### Collected data

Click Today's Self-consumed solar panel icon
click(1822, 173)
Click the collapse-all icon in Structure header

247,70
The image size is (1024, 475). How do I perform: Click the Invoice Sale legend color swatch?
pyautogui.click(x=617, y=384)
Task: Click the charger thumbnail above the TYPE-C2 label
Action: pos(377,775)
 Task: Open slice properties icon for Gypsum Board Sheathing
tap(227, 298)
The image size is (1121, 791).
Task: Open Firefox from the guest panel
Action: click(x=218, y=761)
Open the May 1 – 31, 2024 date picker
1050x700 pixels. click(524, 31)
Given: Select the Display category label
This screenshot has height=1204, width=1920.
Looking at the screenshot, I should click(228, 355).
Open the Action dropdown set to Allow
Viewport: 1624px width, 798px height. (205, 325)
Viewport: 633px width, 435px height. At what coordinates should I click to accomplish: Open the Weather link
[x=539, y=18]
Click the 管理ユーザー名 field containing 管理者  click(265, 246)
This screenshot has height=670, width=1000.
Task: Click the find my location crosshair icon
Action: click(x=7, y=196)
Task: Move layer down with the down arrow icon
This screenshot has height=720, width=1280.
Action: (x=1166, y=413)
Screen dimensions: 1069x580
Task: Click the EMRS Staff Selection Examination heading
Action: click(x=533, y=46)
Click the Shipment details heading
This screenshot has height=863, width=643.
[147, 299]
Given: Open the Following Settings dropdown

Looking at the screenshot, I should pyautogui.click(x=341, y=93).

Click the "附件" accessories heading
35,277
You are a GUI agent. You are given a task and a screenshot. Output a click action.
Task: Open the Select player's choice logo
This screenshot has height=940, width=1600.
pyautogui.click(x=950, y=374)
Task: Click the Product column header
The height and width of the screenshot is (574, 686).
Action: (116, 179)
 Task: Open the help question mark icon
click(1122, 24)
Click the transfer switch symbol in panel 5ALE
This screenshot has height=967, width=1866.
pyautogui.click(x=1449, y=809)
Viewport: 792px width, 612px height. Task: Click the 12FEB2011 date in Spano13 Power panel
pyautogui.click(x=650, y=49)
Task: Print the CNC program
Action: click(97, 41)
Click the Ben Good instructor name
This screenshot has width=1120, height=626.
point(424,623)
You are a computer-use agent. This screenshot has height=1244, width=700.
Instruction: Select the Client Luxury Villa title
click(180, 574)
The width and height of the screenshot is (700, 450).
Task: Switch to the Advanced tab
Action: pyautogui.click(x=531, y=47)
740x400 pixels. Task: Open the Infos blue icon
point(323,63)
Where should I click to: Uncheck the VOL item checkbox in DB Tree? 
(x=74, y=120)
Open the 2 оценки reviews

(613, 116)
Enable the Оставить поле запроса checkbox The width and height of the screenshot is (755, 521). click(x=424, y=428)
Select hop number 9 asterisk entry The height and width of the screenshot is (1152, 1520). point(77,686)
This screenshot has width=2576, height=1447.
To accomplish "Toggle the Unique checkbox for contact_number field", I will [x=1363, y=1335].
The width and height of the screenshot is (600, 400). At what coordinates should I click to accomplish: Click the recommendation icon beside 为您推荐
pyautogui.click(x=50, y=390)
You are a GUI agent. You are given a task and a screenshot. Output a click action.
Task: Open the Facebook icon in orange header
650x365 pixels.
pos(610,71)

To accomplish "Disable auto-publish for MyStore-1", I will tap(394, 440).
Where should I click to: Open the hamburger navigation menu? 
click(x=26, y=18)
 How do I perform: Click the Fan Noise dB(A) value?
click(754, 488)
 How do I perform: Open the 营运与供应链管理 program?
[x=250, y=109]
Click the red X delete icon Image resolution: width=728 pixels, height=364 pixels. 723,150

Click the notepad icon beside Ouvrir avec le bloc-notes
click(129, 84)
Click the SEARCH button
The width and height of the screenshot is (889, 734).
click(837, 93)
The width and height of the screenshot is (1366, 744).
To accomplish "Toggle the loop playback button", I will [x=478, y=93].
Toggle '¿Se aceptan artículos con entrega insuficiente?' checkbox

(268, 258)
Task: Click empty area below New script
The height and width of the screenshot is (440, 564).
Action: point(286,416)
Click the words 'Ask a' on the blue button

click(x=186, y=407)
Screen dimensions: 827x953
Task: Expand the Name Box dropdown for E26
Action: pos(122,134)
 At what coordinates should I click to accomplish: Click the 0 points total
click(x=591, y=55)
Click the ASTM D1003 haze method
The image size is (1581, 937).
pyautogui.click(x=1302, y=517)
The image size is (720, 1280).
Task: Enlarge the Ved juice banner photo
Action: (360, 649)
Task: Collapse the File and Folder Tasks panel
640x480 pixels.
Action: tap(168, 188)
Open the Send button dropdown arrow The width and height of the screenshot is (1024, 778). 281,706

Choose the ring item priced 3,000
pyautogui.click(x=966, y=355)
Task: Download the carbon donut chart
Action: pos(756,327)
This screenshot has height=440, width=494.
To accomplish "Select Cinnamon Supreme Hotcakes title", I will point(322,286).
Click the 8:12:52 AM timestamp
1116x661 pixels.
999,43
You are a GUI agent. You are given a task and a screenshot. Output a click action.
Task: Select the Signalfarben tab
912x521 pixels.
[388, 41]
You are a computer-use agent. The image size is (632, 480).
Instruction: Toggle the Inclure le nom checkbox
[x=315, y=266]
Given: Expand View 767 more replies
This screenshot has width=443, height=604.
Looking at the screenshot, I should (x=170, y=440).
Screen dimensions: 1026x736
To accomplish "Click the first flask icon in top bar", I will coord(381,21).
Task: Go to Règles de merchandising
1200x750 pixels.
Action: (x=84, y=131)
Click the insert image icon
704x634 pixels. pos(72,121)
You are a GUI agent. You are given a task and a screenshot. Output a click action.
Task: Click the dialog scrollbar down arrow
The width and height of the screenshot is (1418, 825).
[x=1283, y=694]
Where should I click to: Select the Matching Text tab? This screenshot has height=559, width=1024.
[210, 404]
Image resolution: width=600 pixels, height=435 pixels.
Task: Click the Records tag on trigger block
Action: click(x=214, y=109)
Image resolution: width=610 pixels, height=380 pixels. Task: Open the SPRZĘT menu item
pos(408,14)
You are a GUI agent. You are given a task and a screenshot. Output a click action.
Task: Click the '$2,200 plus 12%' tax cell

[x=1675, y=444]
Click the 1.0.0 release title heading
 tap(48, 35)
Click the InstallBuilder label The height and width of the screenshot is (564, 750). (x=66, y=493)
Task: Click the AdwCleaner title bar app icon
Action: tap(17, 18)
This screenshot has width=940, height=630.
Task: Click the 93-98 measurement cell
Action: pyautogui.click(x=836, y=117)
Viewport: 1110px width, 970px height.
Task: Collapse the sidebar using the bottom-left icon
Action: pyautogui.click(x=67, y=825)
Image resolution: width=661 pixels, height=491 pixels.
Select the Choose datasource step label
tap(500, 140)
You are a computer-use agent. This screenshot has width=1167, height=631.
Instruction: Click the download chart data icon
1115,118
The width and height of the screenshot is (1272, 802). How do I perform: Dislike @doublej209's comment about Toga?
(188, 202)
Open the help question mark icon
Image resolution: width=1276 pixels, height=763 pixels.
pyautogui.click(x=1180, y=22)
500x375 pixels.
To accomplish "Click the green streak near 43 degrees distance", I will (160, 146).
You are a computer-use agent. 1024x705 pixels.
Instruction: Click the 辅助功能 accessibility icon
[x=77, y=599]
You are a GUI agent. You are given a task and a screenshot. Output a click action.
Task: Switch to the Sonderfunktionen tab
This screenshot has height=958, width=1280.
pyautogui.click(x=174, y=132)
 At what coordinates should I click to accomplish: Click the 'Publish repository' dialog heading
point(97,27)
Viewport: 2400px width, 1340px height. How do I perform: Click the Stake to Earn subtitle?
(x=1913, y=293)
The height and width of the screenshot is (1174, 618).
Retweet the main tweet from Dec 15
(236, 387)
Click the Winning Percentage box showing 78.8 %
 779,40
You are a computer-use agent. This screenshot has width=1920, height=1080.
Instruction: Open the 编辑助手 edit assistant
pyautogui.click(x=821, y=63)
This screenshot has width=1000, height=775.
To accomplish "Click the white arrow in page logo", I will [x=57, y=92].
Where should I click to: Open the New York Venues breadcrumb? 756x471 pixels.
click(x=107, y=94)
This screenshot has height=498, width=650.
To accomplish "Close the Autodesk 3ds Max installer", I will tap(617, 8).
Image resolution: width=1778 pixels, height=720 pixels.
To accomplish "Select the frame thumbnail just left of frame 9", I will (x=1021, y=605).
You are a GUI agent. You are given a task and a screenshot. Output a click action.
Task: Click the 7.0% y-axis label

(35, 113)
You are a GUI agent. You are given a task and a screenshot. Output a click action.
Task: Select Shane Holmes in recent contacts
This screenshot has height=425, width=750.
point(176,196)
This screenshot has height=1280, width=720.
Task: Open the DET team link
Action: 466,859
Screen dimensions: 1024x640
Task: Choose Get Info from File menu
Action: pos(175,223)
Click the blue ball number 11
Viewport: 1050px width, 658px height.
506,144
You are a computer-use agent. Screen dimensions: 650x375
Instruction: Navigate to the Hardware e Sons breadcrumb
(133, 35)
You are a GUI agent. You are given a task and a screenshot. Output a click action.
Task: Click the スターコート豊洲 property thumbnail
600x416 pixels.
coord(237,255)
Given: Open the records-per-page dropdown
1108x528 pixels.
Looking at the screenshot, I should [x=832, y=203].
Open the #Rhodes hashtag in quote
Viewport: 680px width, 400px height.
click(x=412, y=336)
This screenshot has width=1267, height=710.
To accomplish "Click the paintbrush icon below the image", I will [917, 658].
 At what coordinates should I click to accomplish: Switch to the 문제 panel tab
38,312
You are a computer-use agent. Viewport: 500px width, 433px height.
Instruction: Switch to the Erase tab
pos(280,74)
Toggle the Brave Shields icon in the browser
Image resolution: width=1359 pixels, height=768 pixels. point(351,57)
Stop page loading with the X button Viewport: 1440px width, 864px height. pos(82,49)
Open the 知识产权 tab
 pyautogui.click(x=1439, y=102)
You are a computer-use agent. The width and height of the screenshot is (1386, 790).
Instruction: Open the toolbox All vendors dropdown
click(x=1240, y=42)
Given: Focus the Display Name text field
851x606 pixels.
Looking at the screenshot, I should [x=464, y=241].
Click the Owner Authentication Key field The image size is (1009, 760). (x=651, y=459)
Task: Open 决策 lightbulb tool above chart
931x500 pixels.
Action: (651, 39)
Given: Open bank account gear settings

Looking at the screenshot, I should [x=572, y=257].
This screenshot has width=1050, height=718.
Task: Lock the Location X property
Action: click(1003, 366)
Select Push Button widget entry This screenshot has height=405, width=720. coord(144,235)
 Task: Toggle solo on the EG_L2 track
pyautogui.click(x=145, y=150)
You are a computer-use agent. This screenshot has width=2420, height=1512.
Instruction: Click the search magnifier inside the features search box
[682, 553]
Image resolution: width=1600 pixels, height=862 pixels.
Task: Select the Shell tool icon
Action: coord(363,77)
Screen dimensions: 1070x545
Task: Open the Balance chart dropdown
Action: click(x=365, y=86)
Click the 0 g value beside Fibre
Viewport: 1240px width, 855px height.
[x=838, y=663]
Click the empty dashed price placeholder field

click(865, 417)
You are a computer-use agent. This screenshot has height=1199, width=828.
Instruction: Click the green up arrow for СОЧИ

### What this task involves
Take the lines above from the one containing "Task: Switch to the Sonderfunktionen tab" to the one containing "Image resolution: width=1778" and retype them exactly, both ends included, with nothing added.

### Your response
Task: Switch to the Sonderfunktionen tab
This screenshot has height=958, width=1280.
pyautogui.click(x=174, y=132)
 At what coordinates should I click to accomplish: Click the 'Publish repository' dialog heading
point(97,27)
Viewport: 2400px width, 1340px height. How do I perform: Click the Stake to Earn subtitle?
(x=1913, y=293)
The height and width of the screenshot is (1174, 618).
Retweet the main tweet from Dec 15
(236, 387)
Click the Winning Percentage box showing 78.8 %
 779,40
You are a computer-use agent. This screenshot has width=1920, height=1080.
Instruction: Open the 编辑助手 edit assistant
pyautogui.click(x=821, y=63)
This screenshot has width=1000, height=775.
To accomplish "Click the white arrow in page logo", I will [x=57, y=92].
Where should I click to: Open the New York Venues breadcrumb? 756x471 pixels.
click(x=107, y=94)
This screenshot has height=498, width=650.
To accomplish "Close the Autodesk 3ds Max installer", I will tap(617, 8).
Image resolution: width=1778 pixels, height=720 pixels.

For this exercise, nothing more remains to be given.